Most students prefer to study in school rather than online as it was easier to understand the topics face-to-face.

Parent Syarifah Hasnah Syed Yusoff, 43, from Lenggong, Perak, said the Education Ministry’s (MOE) decision to postpone the SPM is necessary but she is worried that online learning would affect her daughter’s academic performance.

“The postponement is necessary to keep parents and students safe from being exposed to the risk of contracting Covid-19 when attending school.

“However, I am quite worried as my daughter is having problems understanding certain topics during her online lessons, ” the homemaker said, adding that the online classes were organised by the school.

She said her daughter might experience some anxiety due to the postponement of the SPM exam.

“I don’t think having more online classes will be effective and help my daughter understand the subjects.

“However, considering the current pandemic situation, there is nothing much I can do. We need to follow MOE’s recommendations, ” she said.

Nur Dini Zupli, 24, who has a sister sitting for SPM, said the ministry should have stuck to the earlier plan of having the exams next January.

She said her sister needed to readjust her study plan as lessons were now back online and the postponement was not making things easier for Form Five students.

“I hope the government has a better solution in handling this situation for SPM candidates.

“Priority should be given to them considering they are the ones who will be sitting for the national exams.

“During the first movement control order, she attended online classes. And even during that time, I could tell that she was struggling to understand all the lessons.

“The approach of physical classes and online classes is totally different. You get the message but not as much as when you were sitting in class, ” the engineer from Shah Alam said.

She also said her sister showed improvement when schools were opened but going back to online classes could leave a negative impact on her.

SPM candidate Shaik Muhd Irfan Shaik Wahid said the new SPM dates was not a problem but the learning process remained an issue.

“Currently, we are having online classes via Google Meet or Zoom but the schedule is not fixed.
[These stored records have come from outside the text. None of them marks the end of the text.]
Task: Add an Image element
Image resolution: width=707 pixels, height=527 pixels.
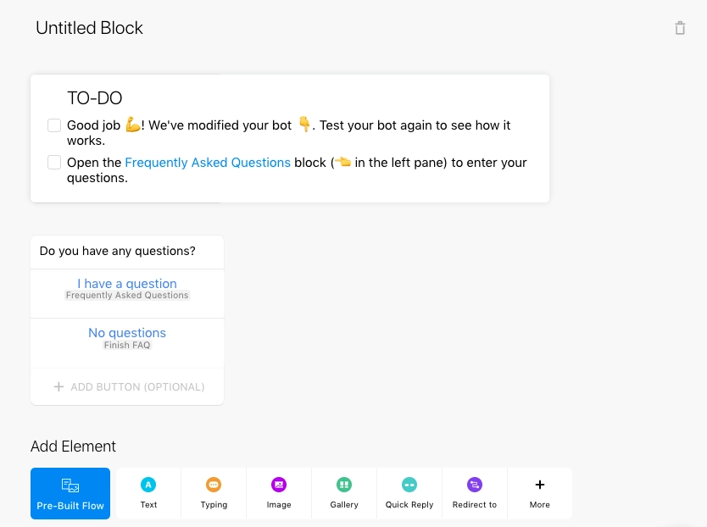Action: [x=279, y=493]
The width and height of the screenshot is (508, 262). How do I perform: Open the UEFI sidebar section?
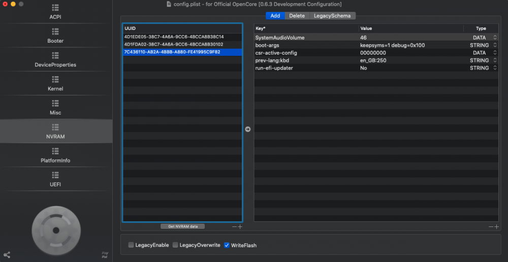55,179
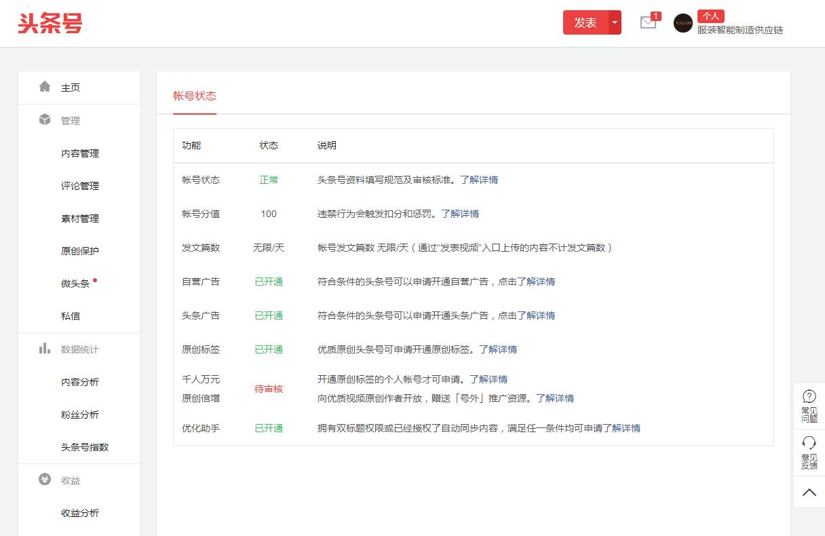Click the profile avatar in header
This screenshot has height=536, width=825.
click(x=682, y=24)
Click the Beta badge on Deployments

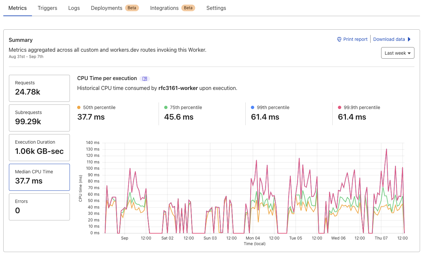click(x=132, y=8)

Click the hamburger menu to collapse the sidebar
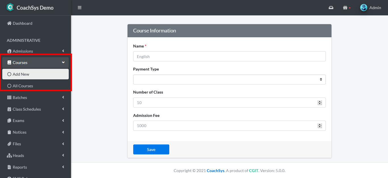80,8
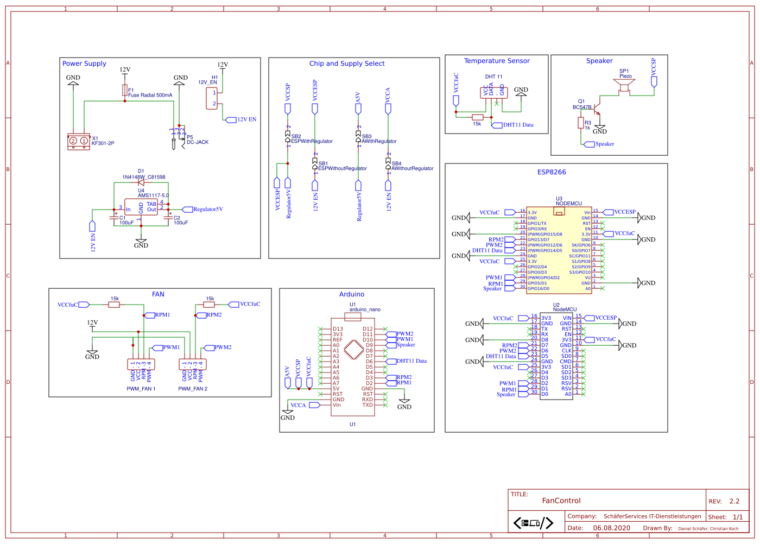Select the PWM_FAN 2 connector symbol
Image resolution: width=760 pixels, height=544 pixels.
(x=193, y=364)
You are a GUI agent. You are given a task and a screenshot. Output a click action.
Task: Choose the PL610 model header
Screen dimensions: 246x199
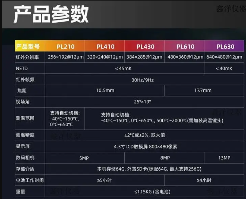coord(185,46)
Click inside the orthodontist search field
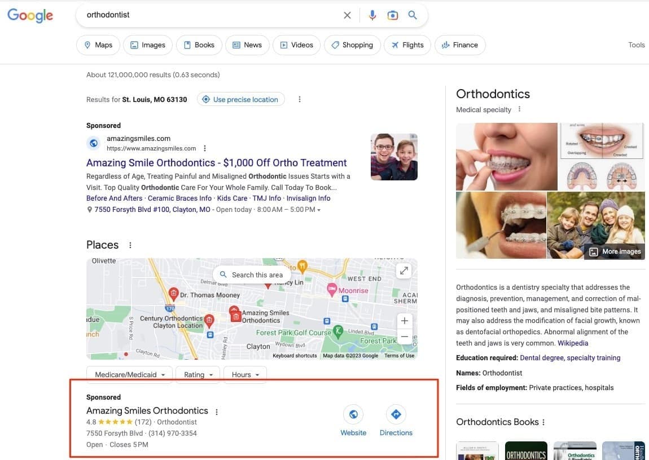 tap(209, 15)
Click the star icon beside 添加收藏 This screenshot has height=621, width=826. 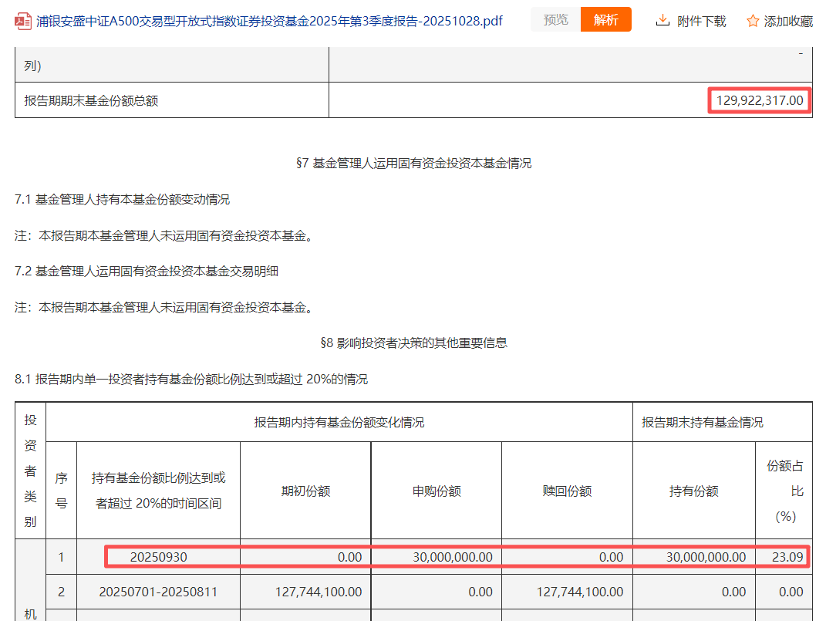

“The learning process is not only reduced, but the environment at home is also not conducive for us to focus and study, ” the 17-year-old said.

Irfan added that online learning was not as effective as a face-to -face interaction in school.

But he admitted that this was probably the best solution as the number of new Covid-19 cases kept getting higher.

“The psychological effect of learning at home with lots of distractions and procrastination have made me feel demotivated.

“However, with the recent numbers of cases, I totally understand the MOE’s rationale to close schools to help flatten the curve, ” he said, adding that this was not the best solution in the long run.

“Overall, the postponement surely isn’t ideal for us but it is the only solution that fits the situation we are currently facing, ” Irfan said.